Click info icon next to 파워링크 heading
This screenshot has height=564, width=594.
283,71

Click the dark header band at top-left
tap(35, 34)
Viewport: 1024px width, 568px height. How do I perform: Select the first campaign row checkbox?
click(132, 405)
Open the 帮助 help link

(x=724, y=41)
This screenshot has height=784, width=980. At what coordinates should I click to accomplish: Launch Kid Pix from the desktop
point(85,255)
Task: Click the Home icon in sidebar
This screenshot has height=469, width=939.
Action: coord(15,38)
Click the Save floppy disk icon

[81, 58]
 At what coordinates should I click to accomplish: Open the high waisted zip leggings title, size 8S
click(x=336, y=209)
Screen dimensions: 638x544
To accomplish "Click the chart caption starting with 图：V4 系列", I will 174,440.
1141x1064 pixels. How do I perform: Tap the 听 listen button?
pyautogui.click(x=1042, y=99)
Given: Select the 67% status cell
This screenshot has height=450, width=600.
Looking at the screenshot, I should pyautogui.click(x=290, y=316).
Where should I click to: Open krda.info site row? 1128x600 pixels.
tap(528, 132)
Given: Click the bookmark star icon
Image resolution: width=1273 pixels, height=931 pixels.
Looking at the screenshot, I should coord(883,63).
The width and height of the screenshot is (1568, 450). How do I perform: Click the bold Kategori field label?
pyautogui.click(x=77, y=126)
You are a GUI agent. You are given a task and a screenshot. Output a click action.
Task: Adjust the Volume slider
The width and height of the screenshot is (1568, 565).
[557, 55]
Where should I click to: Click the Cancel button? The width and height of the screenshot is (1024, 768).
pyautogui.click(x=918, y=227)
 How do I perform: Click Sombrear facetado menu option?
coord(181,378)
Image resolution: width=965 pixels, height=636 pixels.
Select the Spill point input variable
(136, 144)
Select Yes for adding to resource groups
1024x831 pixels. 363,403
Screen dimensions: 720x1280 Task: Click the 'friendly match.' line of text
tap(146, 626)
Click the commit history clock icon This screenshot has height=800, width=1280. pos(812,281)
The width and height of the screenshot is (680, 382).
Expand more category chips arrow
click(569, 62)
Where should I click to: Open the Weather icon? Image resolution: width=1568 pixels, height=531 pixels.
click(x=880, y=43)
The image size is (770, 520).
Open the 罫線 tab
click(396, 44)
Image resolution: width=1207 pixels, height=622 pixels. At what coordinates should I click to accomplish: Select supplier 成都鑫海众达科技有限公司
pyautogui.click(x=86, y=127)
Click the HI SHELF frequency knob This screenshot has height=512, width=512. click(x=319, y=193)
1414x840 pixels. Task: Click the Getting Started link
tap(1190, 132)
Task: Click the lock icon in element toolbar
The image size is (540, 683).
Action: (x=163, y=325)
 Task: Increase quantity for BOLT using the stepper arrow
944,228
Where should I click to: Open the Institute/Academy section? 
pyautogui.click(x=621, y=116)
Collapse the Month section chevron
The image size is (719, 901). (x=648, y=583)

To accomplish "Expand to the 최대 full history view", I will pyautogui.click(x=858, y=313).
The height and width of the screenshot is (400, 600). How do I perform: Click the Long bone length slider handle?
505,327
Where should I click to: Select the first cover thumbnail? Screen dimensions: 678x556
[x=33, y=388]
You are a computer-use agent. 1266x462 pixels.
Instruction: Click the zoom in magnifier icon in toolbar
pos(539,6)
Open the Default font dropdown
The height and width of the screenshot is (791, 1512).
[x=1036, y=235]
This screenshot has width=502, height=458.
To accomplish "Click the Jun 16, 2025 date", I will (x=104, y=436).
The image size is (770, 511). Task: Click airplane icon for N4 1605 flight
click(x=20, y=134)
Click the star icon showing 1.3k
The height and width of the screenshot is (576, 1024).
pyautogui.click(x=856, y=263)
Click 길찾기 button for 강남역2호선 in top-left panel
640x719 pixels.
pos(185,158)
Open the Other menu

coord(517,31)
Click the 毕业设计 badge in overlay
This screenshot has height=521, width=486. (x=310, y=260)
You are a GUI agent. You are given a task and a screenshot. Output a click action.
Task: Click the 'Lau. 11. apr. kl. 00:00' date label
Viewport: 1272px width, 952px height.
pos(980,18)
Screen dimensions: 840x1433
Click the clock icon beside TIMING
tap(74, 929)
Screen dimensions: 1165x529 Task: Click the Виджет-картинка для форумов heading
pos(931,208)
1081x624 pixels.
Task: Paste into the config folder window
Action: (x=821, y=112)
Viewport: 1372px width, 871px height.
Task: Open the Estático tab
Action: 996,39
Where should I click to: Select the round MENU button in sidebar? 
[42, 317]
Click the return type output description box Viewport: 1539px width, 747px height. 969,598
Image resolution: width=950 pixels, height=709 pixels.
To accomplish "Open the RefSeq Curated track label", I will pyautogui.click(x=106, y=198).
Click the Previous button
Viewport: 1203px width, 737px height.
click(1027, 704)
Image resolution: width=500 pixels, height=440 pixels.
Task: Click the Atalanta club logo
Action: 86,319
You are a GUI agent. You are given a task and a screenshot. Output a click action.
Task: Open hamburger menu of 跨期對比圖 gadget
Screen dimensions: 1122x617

*Task brief*: Copy the lines above, please. Keep them exact.

*Problem solution*:
Click info icon next to 파워링크 heading
This screenshot has height=564, width=594.
283,71

Click the dark header band at top-left
tap(35, 34)
Viewport: 1024px width, 568px height. How do I perform: Select the first campaign row checkbox?
click(132, 405)
Open the 帮助 help link

(x=724, y=41)
This screenshot has height=784, width=980. At what coordinates should I click to accomplish: Launch Kid Pix from the desktop
point(85,255)
Task: Click the Home icon in sidebar
This screenshot has height=469, width=939.
Action: coord(15,38)
Click the Save floppy disk icon

[81, 58]
 At what coordinates should I click to accomplish: Open the high waisted zip leggings title, size 8S
click(x=336, y=209)
Screen dimensions: 638x544
To accomplish "Click the chart caption starting with 图：V4 系列", I will 174,440.
1141x1064 pixels. How do I perform: Tap the 听 listen button?
pyautogui.click(x=1042, y=99)
Given: Select the 67% status cell
This screenshot has height=450, width=600.
Looking at the screenshot, I should pyautogui.click(x=290, y=316).
Where should I click to: Open krda.info site row? 1128x600 pixels.
tap(528, 132)
Given: Click the bookmark star icon
Image resolution: width=1273 pixels, height=931 pixels.
Looking at the screenshot, I should coord(883,63).
The width and height of the screenshot is (1568, 450). How do I perform: Click the bold Kategori field label?
pyautogui.click(x=77, y=126)
You are a GUI agent. You are given a task and a screenshot. Output a click action.
Task: Adjust the Volume slider
The width and height of the screenshot is (1568, 565).
[557, 55]
Where should I click to: Click the Cancel button? The width and height of the screenshot is (1024, 768).
pyautogui.click(x=918, y=227)
 How do I perform: Click Sombrear facetado menu option?
coord(181,378)
Image resolution: width=965 pixels, height=636 pixels.
Select the Spill point input variable
(136, 144)
Select Yes for adding to resource groups
1024x831 pixels. 363,403
Screen dimensions: 720x1280 Task: Click the 'friendly match.' line of text
tap(146, 626)
Click the commit history clock icon This screenshot has height=800, width=1280. pos(812,281)
The width and height of the screenshot is (680, 382).
Expand more category chips arrow
click(569, 62)
Where should I click to: Open the Weather icon? Image resolution: width=1568 pixels, height=531 pixels.
click(x=880, y=43)
The image size is (770, 520).
Open the 罫線 tab
click(396, 44)
Image resolution: width=1207 pixels, height=622 pixels. At what coordinates should I click to accomplish: Select supplier 成都鑫海众达科技有限公司
pyautogui.click(x=86, y=127)
Click the HI SHELF frequency knob This screenshot has height=512, width=512. click(x=319, y=193)
1414x840 pixels. Task: Click the Getting Started link
tap(1190, 132)
Task: Click the lock icon in element toolbar
The image size is (540, 683).
Action: (x=163, y=325)
 Task: Increase quantity for BOLT using the stepper arrow
944,228
Where should I click to: Open the Institute/Academy section? 
pyautogui.click(x=621, y=116)
Collapse the Month section chevron
The image size is (719, 901). (x=648, y=583)

To accomplish "Expand to the 최대 full history view", I will pyautogui.click(x=858, y=313).
The height and width of the screenshot is (400, 600). How do I perform: Click the Long bone length slider handle?
505,327
Where should I click to: Select the first cover thumbnail? Screen dimensions: 678x556
[x=33, y=388]
You are a computer-use agent. 1266x462 pixels.
Instruction: Click the zoom in magnifier icon in toolbar
pos(539,6)
Open the Default font dropdown
The height and width of the screenshot is (791, 1512).
[x=1036, y=235]
This screenshot has width=502, height=458.
To accomplish "Click the Jun 16, 2025 date", I will (x=104, y=436).
The image size is (770, 511). Task: Click airplane icon for N4 1605 flight
click(x=20, y=134)
Click the star icon showing 1.3k
The height and width of the screenshot is (576, 1024).
pyautogui.click(x=856, y=263)
Click 길찾기 button for 강남역2호선 in top-left panel
640x719 pixels.
pos(185,158)
Open the Other menu

coord(517,31)
Click the 毕业设计 badge in overlay
This screenshot has height=521, width=486. (x=310, y=260)
You are a GUI agent. You are given a task and a screenshot. Output a click action.
Task: Click the 'Lau. 11. apr. kl. 00:00' date label
Viewport: 1272px width, 952px height.
pos(980,18)
Screen dimensions: 840x1433
Click the clock icon beside TIMING
tap(74, 929)
Screen dimensions: 1165x529 Task: Click the Виджет-картинка для форумов heading
pos(931,208)
1081x624 pixels.
Task: Paste into the config folder window
Action: (x=821, y=112)
Viewport: 1372px width, 871px height.
Task: Open the Estático tab
Action: 996,39
Where should I click to: Select the round MENU button in sidebar? 
[42, 317]
Click the return type output description box Viewport: 1539px width, 747px height. 969,598
Image resolution: width=950 pixels, height=709 pixels.
To accomplish "Open the RefSeq Curated track label", I will pyautogui.click(x=106, y=198).
Click the Previous button
Viewport: 1203px width, 737px height.
click(1027, 704)
Image resolution: width=500 pixels, height=440 pixels.
Task: Click the Atalanta club logo
Action: 86,319
You are a GUI agent. You are given a task and a screenshot. Output a click action.
Task: Open hamburger menu of 跨期對比圖 gadget
Screen dimensions: 1122x617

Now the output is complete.